Expo Go Code Signing Service Down
Incident Report for Expo

Expo Go code signing works by using the following mechanism: https://github.com/expo/code-signing-certificates/pull/1
- Expo Go root certificate embedded in the Expo Go application. Valid for 40 years. Private key kept offline.
- Expo Go intermediate certificate downloaded by @expo/cli. Valid for 2 years. Private key kept on signing server. This is a child certificate of the Expo Go root certificate.
- Expo Go development certificate generated and downloaded by @expo/cli. When a project is started (npx expo start) we sign the project manifest to ensure scoped module impersonation isn’t possible within Expo Go (accessing scoped modules for other projects run in Expo Go). To do this signing, a private key and certificate signing request is generated. This CSR is sent to the expo signing server, and a development certificate valid for 30 days is returned. This development certificate is a child of the Expo Go intermediate certificate.
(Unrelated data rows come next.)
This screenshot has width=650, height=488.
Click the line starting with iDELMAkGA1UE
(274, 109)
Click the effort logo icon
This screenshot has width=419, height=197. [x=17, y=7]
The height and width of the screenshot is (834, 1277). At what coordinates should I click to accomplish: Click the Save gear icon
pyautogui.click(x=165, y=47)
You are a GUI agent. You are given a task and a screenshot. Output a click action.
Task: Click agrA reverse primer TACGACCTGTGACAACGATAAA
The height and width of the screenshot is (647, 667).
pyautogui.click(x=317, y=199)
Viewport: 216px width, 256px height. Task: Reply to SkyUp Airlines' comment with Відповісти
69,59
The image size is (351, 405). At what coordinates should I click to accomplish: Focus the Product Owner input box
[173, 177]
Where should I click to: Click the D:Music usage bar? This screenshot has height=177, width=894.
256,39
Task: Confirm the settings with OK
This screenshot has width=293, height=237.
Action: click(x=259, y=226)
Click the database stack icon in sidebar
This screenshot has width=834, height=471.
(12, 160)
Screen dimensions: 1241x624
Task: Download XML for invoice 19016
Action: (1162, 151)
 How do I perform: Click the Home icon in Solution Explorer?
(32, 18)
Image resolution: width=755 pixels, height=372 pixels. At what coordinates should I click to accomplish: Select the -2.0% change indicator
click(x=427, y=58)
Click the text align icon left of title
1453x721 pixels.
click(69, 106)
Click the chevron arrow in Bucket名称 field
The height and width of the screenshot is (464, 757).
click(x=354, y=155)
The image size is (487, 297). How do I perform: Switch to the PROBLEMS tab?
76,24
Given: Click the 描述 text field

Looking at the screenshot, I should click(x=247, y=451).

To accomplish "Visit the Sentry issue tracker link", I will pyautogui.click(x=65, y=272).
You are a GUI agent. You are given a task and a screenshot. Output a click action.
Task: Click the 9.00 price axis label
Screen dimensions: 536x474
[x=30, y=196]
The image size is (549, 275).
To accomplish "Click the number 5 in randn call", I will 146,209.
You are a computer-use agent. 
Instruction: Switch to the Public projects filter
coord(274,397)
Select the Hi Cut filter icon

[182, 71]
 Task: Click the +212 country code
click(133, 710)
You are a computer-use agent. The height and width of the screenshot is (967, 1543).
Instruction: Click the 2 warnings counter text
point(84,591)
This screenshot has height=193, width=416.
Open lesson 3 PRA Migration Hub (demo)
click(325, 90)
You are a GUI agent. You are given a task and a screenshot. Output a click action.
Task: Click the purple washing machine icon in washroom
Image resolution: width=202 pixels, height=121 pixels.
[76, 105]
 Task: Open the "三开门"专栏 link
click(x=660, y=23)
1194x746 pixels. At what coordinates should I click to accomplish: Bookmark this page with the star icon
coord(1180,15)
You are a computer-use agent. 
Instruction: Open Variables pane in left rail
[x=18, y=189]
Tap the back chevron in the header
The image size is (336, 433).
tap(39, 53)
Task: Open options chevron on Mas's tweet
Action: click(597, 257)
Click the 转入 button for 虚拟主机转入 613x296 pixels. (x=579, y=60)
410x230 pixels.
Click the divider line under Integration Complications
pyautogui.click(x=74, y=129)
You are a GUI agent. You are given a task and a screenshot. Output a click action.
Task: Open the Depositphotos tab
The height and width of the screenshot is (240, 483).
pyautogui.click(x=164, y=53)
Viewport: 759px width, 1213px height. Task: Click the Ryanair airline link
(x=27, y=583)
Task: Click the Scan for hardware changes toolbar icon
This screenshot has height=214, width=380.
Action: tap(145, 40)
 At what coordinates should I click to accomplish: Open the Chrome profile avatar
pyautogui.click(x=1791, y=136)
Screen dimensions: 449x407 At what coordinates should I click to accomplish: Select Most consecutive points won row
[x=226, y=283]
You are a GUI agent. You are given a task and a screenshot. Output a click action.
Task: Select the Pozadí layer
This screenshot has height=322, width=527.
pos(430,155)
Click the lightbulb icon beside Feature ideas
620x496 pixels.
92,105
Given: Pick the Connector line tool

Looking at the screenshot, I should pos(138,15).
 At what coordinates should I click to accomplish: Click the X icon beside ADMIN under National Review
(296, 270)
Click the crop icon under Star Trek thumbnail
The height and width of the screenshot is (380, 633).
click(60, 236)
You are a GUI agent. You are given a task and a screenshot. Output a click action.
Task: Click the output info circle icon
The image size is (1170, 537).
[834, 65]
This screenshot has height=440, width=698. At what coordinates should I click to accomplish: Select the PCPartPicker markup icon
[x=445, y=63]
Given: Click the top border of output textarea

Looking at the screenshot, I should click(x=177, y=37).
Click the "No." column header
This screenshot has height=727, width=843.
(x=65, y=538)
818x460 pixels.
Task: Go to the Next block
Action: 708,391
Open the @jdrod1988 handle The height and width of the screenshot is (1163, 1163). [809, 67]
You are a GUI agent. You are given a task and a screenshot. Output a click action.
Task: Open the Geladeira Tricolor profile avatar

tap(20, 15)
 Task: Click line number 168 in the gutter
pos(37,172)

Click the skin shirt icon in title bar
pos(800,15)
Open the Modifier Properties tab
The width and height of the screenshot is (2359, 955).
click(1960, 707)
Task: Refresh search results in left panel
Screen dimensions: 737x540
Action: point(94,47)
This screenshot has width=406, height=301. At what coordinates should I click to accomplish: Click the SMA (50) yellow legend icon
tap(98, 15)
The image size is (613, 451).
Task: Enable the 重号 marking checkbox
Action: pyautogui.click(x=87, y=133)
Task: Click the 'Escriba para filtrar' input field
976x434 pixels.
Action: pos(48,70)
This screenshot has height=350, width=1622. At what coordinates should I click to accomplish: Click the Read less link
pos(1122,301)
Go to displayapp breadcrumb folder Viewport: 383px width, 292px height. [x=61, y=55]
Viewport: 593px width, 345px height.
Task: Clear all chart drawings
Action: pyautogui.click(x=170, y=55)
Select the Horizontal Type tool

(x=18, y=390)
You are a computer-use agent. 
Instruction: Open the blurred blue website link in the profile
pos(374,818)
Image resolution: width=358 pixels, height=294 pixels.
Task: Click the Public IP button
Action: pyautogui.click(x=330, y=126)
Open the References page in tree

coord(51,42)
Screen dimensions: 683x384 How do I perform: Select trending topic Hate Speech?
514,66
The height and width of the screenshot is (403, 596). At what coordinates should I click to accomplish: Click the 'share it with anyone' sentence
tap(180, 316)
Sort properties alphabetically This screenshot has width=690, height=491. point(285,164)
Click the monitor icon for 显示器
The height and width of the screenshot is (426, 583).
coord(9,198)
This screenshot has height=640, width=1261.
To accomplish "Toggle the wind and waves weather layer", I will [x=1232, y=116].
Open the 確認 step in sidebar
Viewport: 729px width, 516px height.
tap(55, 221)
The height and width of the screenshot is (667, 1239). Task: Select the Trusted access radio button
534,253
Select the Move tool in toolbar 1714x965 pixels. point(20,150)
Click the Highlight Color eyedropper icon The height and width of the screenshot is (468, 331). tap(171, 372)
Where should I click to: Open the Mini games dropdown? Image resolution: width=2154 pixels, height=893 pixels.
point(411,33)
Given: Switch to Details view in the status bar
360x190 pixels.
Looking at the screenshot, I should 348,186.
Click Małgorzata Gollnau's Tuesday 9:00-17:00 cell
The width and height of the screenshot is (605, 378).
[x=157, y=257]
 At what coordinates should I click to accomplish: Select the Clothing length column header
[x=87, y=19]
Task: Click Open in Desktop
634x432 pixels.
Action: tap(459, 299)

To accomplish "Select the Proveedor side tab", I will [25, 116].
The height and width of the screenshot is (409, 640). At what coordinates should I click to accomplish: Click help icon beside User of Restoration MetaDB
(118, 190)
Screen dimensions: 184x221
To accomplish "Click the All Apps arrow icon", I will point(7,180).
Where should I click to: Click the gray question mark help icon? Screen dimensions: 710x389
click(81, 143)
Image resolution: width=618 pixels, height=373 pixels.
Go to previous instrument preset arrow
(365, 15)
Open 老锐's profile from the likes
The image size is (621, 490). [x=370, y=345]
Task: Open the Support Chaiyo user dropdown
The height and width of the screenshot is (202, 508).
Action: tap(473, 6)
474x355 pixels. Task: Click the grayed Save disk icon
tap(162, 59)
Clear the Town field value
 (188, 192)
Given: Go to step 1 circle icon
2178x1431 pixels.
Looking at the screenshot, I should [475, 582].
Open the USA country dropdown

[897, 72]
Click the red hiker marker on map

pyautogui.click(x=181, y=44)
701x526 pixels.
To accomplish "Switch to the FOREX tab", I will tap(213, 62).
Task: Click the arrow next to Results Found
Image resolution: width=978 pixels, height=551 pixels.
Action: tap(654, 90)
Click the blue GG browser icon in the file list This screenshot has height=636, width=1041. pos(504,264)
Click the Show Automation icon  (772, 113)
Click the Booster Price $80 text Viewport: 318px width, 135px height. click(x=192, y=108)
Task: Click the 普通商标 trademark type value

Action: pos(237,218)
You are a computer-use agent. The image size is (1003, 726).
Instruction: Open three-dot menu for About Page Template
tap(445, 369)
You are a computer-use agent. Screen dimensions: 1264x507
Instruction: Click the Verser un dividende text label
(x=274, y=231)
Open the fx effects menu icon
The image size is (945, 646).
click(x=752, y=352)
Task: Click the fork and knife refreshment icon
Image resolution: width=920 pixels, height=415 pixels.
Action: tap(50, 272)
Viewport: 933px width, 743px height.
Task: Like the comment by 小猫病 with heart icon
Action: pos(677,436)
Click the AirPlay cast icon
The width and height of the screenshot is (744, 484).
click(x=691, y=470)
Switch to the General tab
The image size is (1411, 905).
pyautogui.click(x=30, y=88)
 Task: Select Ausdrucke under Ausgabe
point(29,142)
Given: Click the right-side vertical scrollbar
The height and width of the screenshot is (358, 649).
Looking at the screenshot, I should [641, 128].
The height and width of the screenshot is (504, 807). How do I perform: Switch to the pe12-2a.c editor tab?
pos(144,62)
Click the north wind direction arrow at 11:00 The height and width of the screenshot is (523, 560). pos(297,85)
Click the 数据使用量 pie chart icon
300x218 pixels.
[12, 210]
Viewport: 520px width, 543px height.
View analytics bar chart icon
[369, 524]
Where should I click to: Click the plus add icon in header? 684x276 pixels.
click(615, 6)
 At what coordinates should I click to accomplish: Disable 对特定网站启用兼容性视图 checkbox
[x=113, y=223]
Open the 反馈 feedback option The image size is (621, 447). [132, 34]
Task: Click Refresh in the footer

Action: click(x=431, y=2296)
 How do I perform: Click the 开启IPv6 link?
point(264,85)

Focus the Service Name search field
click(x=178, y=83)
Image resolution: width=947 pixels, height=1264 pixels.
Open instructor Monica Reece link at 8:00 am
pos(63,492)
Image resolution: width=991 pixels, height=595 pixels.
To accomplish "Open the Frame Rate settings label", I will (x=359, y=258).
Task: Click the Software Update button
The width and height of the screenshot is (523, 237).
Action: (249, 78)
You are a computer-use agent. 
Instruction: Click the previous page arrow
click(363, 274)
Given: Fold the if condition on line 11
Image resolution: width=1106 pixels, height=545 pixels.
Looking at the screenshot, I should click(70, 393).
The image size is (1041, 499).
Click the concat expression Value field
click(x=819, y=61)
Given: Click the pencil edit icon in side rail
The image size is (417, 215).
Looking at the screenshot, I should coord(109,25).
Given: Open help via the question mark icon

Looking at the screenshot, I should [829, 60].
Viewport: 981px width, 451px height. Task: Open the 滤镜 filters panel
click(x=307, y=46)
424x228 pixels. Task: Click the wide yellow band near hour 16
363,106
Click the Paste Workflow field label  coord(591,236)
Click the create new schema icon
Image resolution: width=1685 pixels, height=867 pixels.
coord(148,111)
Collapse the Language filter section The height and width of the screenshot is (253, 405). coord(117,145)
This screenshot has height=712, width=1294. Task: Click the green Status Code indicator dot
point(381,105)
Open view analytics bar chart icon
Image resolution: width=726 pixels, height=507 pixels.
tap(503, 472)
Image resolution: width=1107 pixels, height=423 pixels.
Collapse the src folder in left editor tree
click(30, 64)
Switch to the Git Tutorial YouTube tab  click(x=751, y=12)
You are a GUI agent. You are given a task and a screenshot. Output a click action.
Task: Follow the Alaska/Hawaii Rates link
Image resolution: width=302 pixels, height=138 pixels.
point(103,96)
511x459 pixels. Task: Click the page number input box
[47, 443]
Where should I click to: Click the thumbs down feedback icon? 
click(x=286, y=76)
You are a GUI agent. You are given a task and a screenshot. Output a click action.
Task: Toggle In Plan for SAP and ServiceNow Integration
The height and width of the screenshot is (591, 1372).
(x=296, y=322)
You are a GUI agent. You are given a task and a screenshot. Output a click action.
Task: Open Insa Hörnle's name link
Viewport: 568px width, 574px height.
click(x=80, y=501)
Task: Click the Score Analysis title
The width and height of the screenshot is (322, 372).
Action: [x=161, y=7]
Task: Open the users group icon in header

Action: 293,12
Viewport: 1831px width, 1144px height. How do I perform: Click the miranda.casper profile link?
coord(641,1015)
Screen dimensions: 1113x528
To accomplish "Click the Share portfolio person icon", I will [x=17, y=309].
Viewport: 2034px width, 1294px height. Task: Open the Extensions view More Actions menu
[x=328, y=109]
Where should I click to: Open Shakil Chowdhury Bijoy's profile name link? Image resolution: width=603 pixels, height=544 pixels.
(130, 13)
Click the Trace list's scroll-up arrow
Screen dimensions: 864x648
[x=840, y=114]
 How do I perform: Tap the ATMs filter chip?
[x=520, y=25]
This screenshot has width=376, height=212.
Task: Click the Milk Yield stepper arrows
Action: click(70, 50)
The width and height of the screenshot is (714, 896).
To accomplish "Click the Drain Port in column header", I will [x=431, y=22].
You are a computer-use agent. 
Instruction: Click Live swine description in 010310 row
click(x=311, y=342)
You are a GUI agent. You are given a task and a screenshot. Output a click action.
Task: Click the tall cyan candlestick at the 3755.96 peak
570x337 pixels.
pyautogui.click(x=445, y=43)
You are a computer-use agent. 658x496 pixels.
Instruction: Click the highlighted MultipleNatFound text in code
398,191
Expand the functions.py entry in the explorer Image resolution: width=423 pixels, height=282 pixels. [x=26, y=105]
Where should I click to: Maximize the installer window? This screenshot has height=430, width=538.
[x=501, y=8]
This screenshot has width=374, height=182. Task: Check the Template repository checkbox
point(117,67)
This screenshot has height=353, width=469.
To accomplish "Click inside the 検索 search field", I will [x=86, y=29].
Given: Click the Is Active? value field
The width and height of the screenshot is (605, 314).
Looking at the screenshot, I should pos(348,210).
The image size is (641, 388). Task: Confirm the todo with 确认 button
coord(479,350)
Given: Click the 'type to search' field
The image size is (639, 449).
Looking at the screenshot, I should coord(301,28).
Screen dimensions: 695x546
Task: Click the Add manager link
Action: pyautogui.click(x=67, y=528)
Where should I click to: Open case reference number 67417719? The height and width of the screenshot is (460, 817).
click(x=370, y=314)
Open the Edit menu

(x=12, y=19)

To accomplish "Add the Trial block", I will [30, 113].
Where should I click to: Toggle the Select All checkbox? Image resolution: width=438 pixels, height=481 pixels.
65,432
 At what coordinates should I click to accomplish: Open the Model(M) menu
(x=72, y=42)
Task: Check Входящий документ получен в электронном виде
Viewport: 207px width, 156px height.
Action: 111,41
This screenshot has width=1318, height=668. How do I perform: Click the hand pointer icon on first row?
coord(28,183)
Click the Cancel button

Then, when Expo Go loads an app, it checks that this certificate chain is valid (all certificates are valid and lineage is correct).

The incident here was that, while we had planned to refresh the Expo Go intermediate certificate every year to preempt the 2 year validity expiration, it was overlooked. So the Expo Go intermediate certificate expired and therefore the certificate chain was invalid. Note that this only affected projects in local development.

The fix was to re-generate a new Expo Go intermediate certificate from our root certificate (https://github.com/expo/code-signing-certificates/pull/14) and then update the certificates on the signing server. After the signing server updates were deployed to production, all future requests for a development signing certificate now use the new intermediate certificate.

Users still seeing issues should ensure they are not using the --offline flag (at least once) when running npx expo start to get a new development certificate with the updated intermediate certificate.

Posted Feb 28, 2024 - 20:54 PST

This incident has been resolved.
Posted Feb 28, 2024 - 20:36 PST
Certificate rotation complete. Re-running `npx expo start` (no `--offline` flag) should refresh the certificate for local development of projects.
Posted Feb 28, 2024 - 20:22 PST
Certificate has been rotated/updated and is being deployed.
Posted Feb 28, 2024 - 20:04 PST
Users are unable to load their projects in Expo Go at the moment. We are investigating it now.

As a workaround, you can create a development build to resume developing your application: https://docs.expo.dev/develop/development-builds/introduction/

We appreciate your patience as we try to get a fix out ASAP!
Posted Feb 28, 2024 - 18:52 PST
This incident affected: Dev Tools API.